The Ethiopian government accused the TPLF of blowing up four main bridges leading to Mekelle, which the TPLF denied. By the end of the first day, at least 10 civilians were killed.

=== 18–22 November ===
Ethiopian forces captured Shire and Axum in the morning. Around 9 a.m., Ethiopian forces were advancing towards Mekelle by three roads from South, East and Northwest around 200 kilometers away from the city. The Chief of Staff of the Ethiopian Defense Force, Berhanu Jula, announced an intention to encircle Mekelle in order to capture TPLF forces. Fighting between Tigray and Eritrea reportedly took place in Adi Quala, Zalembesa, Taruna, Ali Tina, Wadqomdi, and Badme.

TPLF leader Debretsion said that Mekelle was bombed but gave no details of casualties or injuries. Redwan Hussein, a government spokesperson, said that government troops are closing in on Mekelle and had won multiple victories, capturing a number of towns on their campaign towards the Tigray capital. Mekelle was hit by an airstrike which inflicted significant damage on Mekelle University, injuring several civilians. By 21 November, government-allied forces captured Adwa, while making advances toward Adigrat.

=== 22–27 November ===
Military spokesperson of Ethiopia, Colonel Dejene Tsegaye, announced that Mekelle will be encircled and shelled, telling Tigray civilians to flee the city because Ethiopian forces would show no mercy. TPLF leader Debretsion Gebremichael said that his troops have stalled the Ethiopian forces on southern front. By 23 November the city was surrounded by the ENDF.

=== 28 November ===

Ethiopian forces begun their direct assault on Mekelle on 28 November. Debretsion claimed that they were bombarding the city with artillery, an accusation rejected by Ethiopian government. Despite this, however, ambulances rushed through the streets picking up dead and wounded after Ethiopian government artillery strikes. Doctors in Mekelle sent text messages on the condition of anonymity to avoid reprisals from the government by using a rare Internet connection in the city. They stated that indiscriminate artillery shelling targeted not only TPLF areas, but also civilian neighborhoods, ended up killing 27 civilians (including a 4-year-old child) and wounded around 100. The hospital staff showed documents to prove their employment and denied any ties to the TPLF, while providing certain pictures of their patients (including infants) having many shrapnel wounds.
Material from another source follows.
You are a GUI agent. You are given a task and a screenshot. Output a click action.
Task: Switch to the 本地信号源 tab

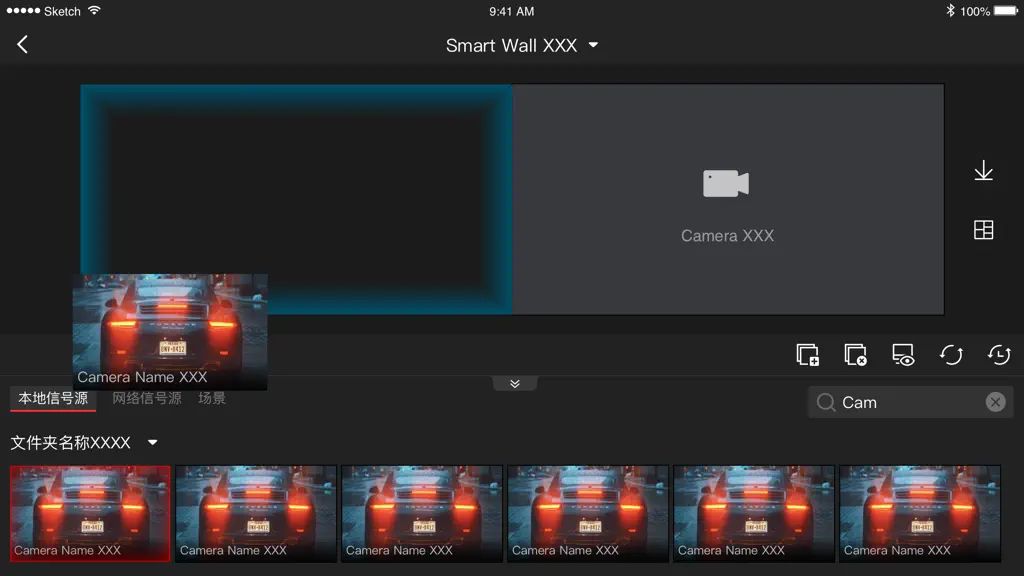53,398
The Ethiopian government later that day announced it had taken Mekelle and that it was the end of the Tigray offensive. Debretsion confirmed the TPLF were withdrawing from around Mekelle. Tigrayan forces said they had withdrawn from Mekelle to avoid having the federal forces from further destroying the city and that the TPLF will be fighting in surrounding rural areas, beginning a new guerrilla campaign.

==Aftermath==
The International Committee of Red Cross which visited Mekelle after the battle, said hospitals were facing difficulties in providing healthcare to patients. 80% of the people at the Ayder Referral Hospital had trauma injuries, causing other services to be suspended. The hospital was also facing a shortage of body bags. Food in the Tigray region had also run out, causing 1,000 Eritrean refugees to request food and other assistance in Mekelle. Analysts have previously stated that the TPLF could switch to insurgency after losing territory.

On 30 November, Ethiopian President Abiy Ahmed told the parliament that federal soldiers have not killed a single civilian during the month-long conflict in the Tigray region, and stated that his army will not destroy Mekelle. However, subsequent reports by both The New York Times and Human Rights Watch report found – after interviewing a number of witnesses – that not only were civilians killed by Ethiopian artillery strikes, but that the strikes "did not appear [to be] aimed at specific military targets," and were instead striking "generalized populated areas."

As of 3 December, electricity had been cut off in the city, which emboldened armed troops (possibly Amhara militiamen) to loot stores at night, forcing many to close.

By 28 June 2021, TPLF rebels recaptured Mekelle as well as bordering Ethiopian villages. The interim government went into exile and the Ethiopian government declared a ceasefire.